Teri: I hope he brought the vibrator.

It’s all profoundly silly in the best way.  As a calling card, What’s Up, Tiger Lily? didn’t turn the world of cinema on its ear, and it doesn’t even really give much of an indicator of what Allen would eventually accomplish.  But it fits in well with the rest of his early work, leaning, as it does, more toward the silly than the sophisticated.  And, knowing the riches that would come later, it’s a lot of fun watching Allen tentatively dip his toe into the cinematic waters.

Up next: 1969’s Take the Money and Run

*****

Current listening:

Public Enemy – It Takes a Nation of Millions to Hold Us Back (1988)

Listening Post (5/14/11)

As with the various other incarnations of my blog, music will play a heavy role in this one, too.  So, for the first installment of the Listening Post, it seems appropriate to share a song from the album that provides my new blog with its name.  Hailing from Minneapolis, Hüsker Dü is one of the greatest bands to burble up out of the American underground in the early 1980’s. Mixing punk ferocity with the unbelievable melodic gifts of band leaders Bob Mould and Grant Hart, Hüsker Dü (along with compatriots R.E.M., The Replacements, and Pixies) not only epitomized what was great about American music in the 80’s, but provided what would become the template for “alternative music” in the 90’s.

The band recorded at least three classic albums in its short lifespan – among them 1984’s Zen Arcade and 1985’s New Day Rising – and the title of this blog comes from their final effort, recorded as the band was disintegrating in a storm of mutual acrimony and heroin abuse.  This is the lead-off track from that album, 1987’s Warehouse: Songs and Stories, and it’s called “These Important Years.”  Enjoy.

It’s Beginning to and Back Again

At this point, the news that I’m starting a new blog should be greeted with the kind of annoyed sigh usually reserved for Sarah Palin’s latest Facebook post. There will be probably be eye-rolling in there, too.  And rightfully so.

I first started blogging in 2003, when Blogger was Blogspot.  I switched over to LiveJournal in early 2004 and kept that one faithfully for over two years, until I headed to grad school.  Then, because I’m a free spirit (albeit a free spirit whose free spiritedness only manifests itself in decidedly sedentary ways), I bounced back and forth between Blogger and WordPress for the next several years, interspersing periods of vast productivity with longer and longer periods of not giving a shit.

The problem – lately, anyway – is that I like the idea of keeping a blog more than I actually like keeping one.  I start with the best of intentions, but sooner or later it starts to feel like a homework assignment.  It’s why I’ve never been good at keeping a journal of any kind – anything I feel obligated to do I eventually rebel against.  And my rebellion usually takes the shape of me just throwing up my hands in disgust and taking a nap. So people who know me – or who know my last blog, Three Seconds of Dead Air – should rightfully be skeptical of my latest online attempt at rambling about things in a semi-amusing way.
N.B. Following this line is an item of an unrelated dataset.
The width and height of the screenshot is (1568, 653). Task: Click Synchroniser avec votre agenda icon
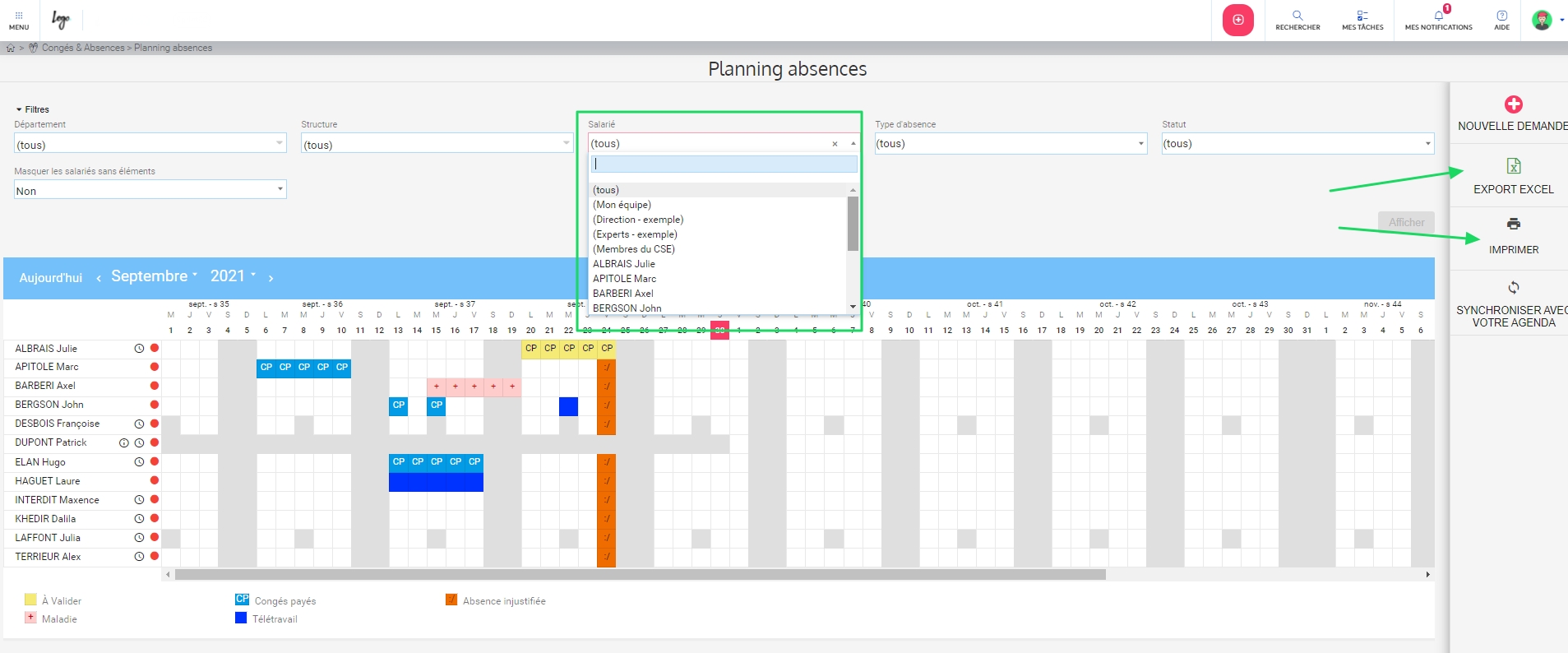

There’s a difference this time around, though, that seemed to necessitate starting from scratch, rather than simply stumbling along at my previous spot, and doing so with more resolve than usual. In short, 2011 feels like a year during which I should be writing.  My mom died two months ago – more on that in posts to come, I’m sure – and in two more months I’m getting married.  Less personally, there’s an absolute wealth of movies, music, TV, and books worth talking about, and the increasing lunacy of the right-wing – which will only get worse as we ramp up to the 2012 election – is a constant source of entertainment. There’s a lot to say about a lot of things, and it felt like I should turn the page in order to do this already-momentous year justice.

So once again, I, Monty, your faithful narrator, am pledging faithfulness, constancy, and, with any luck, not a little amusement.  As always, comments are welcome.  More to come.

Current listening:

Girls Names – Dead to Me (2011)

Current reading:

Jeffrey Eugenides – Middlesex (2002)

Mary E. Pearson – The Adoration of Jenna Fox (2008)

Last movie seen:

Source Code (2011; Duncan Jones, dir.)